§ **Records to process**
==========

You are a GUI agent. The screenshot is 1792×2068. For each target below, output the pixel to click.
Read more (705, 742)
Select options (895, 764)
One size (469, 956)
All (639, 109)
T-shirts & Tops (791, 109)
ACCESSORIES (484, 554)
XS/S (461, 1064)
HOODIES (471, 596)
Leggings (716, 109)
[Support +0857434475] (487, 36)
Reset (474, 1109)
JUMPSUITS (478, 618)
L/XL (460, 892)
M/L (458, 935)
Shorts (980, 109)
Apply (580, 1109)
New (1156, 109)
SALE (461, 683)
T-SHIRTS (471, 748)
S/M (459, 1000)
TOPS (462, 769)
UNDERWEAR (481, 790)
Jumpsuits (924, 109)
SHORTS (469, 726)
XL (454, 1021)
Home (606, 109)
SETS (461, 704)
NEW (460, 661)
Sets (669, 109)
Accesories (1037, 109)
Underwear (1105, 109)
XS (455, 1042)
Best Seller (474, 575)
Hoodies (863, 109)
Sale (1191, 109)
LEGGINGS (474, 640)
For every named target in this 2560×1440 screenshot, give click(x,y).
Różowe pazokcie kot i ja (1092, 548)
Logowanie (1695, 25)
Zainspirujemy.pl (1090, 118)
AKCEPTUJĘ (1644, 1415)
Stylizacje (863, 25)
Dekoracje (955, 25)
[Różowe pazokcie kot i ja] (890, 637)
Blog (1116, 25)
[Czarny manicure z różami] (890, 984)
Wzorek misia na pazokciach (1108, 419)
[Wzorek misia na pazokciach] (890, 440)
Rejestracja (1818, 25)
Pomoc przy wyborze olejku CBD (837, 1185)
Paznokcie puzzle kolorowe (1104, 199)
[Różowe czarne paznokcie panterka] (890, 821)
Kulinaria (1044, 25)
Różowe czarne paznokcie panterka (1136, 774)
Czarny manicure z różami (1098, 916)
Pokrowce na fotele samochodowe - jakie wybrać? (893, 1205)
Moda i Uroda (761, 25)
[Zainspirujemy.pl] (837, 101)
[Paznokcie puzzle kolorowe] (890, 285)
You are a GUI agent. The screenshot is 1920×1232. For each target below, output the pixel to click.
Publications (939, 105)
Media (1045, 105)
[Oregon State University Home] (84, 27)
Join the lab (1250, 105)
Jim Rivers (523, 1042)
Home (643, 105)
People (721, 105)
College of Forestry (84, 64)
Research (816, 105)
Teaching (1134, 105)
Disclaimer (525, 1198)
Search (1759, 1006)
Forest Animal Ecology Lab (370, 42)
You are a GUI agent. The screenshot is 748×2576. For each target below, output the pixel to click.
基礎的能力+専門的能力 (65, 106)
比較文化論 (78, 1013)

==========

§ **Task instructions**
For the string "Czarny", return every line of the data where it appears.

§ **Exercise output**
[Czarny manicure z różami] (890, 984)
Czarny manicure z różami (1098, 916)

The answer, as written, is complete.